At the beginning of this year, new, clearer guidelines for defining abstract ideas entered into force. It is now hoped in the IP field that both patent attorneys as well as patent applicants could better trust in the way how abstract ideas are interpreted at the United States Patent and Trademark Office.

”User interfaces, artificial intelligence and machine learning call for special attention”

When USPTO’s patent examiner starts to examine a patent application, they must check that the invention is not an abstract idea, in addition to other patentability criteria. The aim is that the use of a more specific examination process will produce mutually consistent results instead of patentability depending on the opinion of a single examiner and the interpretation of the guidelines varying between individual examiners.

Examples of abstract ideas are mathematical concepts that people can think in their own minds. However, if the ideas provide a technical effect, they, too, can be patentable. Abstract ideas also include methods related to the organisation of human activity, such as social activities, following instructions and mental processes, such as observing, evaluation and making decisions.

Important technical fields of patenting, in which the examiner may interpret an invention as an abstract idea, are, for example, user interfaces, artificial intelligence and machine learning. In such fields, it is especially important that the risk to interpret the invention as an abstract idea is carefully ruled out when preparing the patent application. However, an optimal application is drafted in such a way that the applicant has leeway for further development and the invention is also protected as broadly as possible in the future.

”The word choices are decisive for patentability”

The patent attorneys’s experience and competence play a decisive role in whether a patent is granted for the invention. If, for example, the invention relates to rearranging graphic icons on a touch screen, the invention can be interpreted as an abstract or a non-abstract idea, solely depending on the exact wording in the application.

If the invention can be classified as an activity of the human mind, the danger of interpreting the invention as an abstract idea is particularly high. Although the invention as such can be good, valuable and also patentable, poor wording may lead to a situation where no patent is granted for it. In the end, everything is crystallised in how the application has been drafted.

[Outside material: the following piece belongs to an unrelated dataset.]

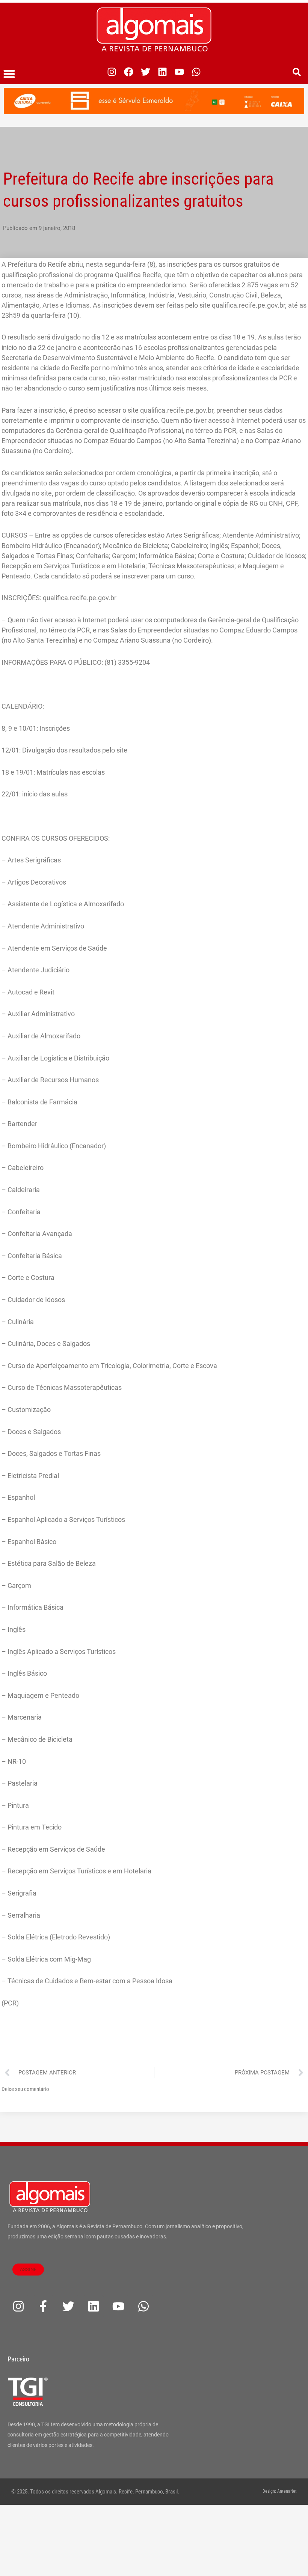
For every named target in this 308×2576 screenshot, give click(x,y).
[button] (9, 74)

Assuming, for example, that the invention relates to rearranging icons on a touch screen according to how much the user uses a specific icon, the invention must be linked with a physical device, such as a touch screen and other concrete elements that may be connected with the invention. However, if the application has been drafted by merely defining how much icons are used and determining on the basis of their use how important a specific icon is for an individual user, the process can be performed in the mind without integrating it into a practical application. In that case, the invention would not be patentable.  

Therefore, in order to have a patent for the invention, the invention must be somehow integrated into practical application.